◆ Dataset entries:
####

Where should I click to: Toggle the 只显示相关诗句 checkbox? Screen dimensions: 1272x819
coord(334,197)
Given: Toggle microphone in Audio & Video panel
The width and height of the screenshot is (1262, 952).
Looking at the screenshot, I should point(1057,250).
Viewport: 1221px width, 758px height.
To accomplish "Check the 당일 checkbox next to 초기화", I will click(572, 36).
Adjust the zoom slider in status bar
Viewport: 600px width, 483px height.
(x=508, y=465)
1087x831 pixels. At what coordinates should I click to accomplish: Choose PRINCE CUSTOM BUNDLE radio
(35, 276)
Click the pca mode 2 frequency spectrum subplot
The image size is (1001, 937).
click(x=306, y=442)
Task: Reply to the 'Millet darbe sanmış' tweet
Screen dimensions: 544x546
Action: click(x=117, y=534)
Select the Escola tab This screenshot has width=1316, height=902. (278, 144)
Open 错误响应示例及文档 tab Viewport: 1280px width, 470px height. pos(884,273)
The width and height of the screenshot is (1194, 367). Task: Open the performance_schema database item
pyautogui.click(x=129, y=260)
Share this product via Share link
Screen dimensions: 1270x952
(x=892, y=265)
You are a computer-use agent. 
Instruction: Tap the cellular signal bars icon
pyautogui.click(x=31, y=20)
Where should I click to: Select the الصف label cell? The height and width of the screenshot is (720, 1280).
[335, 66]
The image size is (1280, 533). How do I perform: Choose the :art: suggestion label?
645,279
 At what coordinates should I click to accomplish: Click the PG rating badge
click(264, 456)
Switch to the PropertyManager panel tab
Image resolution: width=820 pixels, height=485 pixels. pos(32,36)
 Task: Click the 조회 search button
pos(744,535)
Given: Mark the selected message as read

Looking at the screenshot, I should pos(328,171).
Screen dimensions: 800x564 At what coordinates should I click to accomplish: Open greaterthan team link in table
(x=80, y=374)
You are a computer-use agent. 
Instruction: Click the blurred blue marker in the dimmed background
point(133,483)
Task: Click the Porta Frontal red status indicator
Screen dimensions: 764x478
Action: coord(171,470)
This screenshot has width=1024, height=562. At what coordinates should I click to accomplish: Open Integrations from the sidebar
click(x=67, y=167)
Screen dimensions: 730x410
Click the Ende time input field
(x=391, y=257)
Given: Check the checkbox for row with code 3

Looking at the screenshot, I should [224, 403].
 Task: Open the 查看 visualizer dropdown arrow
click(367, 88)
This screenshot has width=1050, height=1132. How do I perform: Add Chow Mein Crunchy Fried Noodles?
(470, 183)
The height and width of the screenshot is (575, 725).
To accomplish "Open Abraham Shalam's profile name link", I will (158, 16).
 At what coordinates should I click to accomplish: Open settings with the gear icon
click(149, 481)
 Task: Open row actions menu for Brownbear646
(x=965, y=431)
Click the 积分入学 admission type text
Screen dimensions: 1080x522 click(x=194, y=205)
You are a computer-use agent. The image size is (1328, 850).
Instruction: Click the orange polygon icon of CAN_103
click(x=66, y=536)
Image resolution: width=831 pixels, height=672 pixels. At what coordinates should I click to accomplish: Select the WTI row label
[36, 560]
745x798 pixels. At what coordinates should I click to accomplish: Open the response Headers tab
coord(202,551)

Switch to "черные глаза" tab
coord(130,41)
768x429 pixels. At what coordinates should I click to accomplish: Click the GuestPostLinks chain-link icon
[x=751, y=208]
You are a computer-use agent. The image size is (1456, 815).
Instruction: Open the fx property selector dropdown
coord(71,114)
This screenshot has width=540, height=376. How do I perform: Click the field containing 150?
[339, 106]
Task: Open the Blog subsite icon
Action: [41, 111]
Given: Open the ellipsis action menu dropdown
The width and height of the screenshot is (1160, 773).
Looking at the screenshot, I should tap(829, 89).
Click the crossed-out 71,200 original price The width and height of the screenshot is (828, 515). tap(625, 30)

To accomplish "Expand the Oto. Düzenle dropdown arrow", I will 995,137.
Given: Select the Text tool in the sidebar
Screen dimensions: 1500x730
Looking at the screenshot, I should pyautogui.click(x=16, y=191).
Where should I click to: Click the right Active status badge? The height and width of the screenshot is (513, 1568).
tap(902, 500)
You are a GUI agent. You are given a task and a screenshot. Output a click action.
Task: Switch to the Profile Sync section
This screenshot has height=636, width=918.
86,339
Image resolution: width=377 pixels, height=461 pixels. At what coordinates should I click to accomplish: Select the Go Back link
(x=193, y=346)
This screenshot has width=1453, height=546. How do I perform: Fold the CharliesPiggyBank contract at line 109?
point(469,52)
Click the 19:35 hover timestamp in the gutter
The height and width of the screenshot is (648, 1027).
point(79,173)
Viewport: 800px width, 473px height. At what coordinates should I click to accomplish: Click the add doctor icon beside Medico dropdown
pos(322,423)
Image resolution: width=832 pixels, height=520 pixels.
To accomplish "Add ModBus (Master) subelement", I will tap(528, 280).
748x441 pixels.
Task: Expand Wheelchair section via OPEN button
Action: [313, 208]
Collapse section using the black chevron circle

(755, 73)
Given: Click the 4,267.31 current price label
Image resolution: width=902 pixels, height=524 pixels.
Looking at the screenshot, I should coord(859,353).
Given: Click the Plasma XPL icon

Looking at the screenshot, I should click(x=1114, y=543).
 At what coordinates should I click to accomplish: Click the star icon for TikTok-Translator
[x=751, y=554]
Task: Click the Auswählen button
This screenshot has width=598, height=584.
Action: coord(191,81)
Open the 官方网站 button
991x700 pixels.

####

◆ TASK REQUIREMENTS:
Where does the word "price" occur in the data? Copy every line that has it.

◆ RESULT BELOW:
Click the crossed-out 71,200 original price The width and height of the screenshot is (828, 515). tap(625, 30)
Given: Click the 4,267.31 current price label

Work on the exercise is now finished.